**EXERCISE INSTRUCTIONS**
Top to bottom, every record is to be copied word for word.

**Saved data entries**
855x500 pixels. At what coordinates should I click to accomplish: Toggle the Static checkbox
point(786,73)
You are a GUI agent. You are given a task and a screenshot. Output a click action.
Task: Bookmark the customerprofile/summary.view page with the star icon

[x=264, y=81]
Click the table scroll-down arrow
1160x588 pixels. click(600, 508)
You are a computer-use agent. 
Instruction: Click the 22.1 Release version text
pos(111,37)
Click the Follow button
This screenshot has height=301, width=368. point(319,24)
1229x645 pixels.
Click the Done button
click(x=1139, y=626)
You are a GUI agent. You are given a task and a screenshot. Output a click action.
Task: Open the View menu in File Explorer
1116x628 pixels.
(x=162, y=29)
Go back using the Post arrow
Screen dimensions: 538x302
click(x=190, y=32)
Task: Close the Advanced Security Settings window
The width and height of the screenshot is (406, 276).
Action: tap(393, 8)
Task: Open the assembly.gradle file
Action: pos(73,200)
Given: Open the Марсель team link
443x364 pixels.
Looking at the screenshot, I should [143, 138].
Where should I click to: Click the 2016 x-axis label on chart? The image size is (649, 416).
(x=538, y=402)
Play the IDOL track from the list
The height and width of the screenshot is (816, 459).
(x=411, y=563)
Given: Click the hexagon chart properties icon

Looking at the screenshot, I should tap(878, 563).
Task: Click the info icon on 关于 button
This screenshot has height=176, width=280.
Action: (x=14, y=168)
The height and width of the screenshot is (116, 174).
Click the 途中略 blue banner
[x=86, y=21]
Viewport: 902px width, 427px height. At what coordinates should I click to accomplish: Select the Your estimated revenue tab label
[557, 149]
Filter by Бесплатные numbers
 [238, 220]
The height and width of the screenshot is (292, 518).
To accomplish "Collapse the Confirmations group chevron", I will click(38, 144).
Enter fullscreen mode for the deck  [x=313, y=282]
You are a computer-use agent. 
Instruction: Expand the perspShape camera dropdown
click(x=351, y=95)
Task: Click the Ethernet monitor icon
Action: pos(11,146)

**ANSWER FOR THE TASK**
855x500 pixels. At what coordinates should I click to accomplish: Toggle the Static checkbox
point(786,73)
You are a GUI agent. You are given a task and a screenshot. Output a click action.
Task: Bookmark the customerprofile/summary.view page with the star icon

[x=264, y=81]
Click the table scroll-down arrow
1160x588 pixels. click(600, 508)
You are a computer-use agent. 
Instruction: Click the 22.1 Release version text
pos(111,37)
Click the Follow button
This screenshot has height=301, width=368. point(319,24)
1229x645 pixels.
Click the Done button
click(x=1139, y=626)
You are a GUI agent. You are given a task and a screenshot. Output a click action.
Task: Open the View menu in File Explorer
1116x628 pixels.
(x=162, y=29)
Go back using the Post arrow
Screen dimensions: 538x302
click(x=190, y=32)
Task: Close the Advanced Security Settings window
The width and height of the screenshot is (406, 276).
Action: tap(393, 8)
Task: Open the assembly.gradle file
Action: pos(73,200)
Given: Open the Марсель team link
443x364 pixels.
Looking at the screenshot, I should [143, 138].
Where should I click to: Click the 2016 x-axis label on chart? The image size is (649, 416).
(x=538, y=402)
Play the IDOL track from the list
The height and width of the screenshot is (816, 459).
(x=411, y=563)
Given: Click the hexagon chart properties icon

Looking at the screenshot, I should tap(878, 563).
Task: Click the info icon on 关于 button
This screenshot has height=176, width=280.
Action: (x=14, y=168)
The height and width of the screenshot is (116, 174).
Click the 途中略 blue banner
[x=86, y=21]
Viewport: 902px width, 427px height. At what coordinates should I click to accomplish: Select the Your estimated revenue tab label
[557, 149]
Filter by Бесплатные numbers
 [238, 220]
The height and width of the screenshot is (292, 518).
To accomplish "Collapse the Confirmations group chevron", I will click(38, 144).
Enter fullscreen mode for the deck  [x=313, y=282]
You are a computer-use agent. 
Instruction: Expand the perspShape camera dropdown
click(x=351, y=95)
Task: Click the Ethernet monitor icon
Action: pos(11,146)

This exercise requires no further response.